Fonction des équipes : du fonctionnel au symbolique

Serge ESCOTS,
psychothérapeute,
Toulouse

La dimension fonctionnelle des équipes d’accueil familial Accueil familial Mode d’accueil alternatif au maintien à domicile et au placement en établissement spécialisé : les personnes handicapées ou âgées sont prises en charge au domicile de particuliers agréés et contrôlés par les conseils départementaux (ou par des établissements de santé mentale).

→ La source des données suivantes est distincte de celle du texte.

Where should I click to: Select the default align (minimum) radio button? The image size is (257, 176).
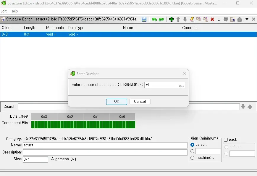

La diversité des populations bénéficiaires de l’accueil familial et des projets qui les concernent justifie une grande variété de dispositifs. Cependant, les équipes chargées de l’accueil familial ont à assumer des tâches et des fonctions invariables. Une équipe en accueil familial doit effectuer ou faire effectuer le recrutement des familles d’accueil, fournir des informations indispensables à l’exercice de leur métier, délivrer ou faire délivrer une formation, enfin mettre en place un suivi et un accompagnement des accueillants. Toutes ces tâches recouvrent la dimension fonctionnelle de l’équipe.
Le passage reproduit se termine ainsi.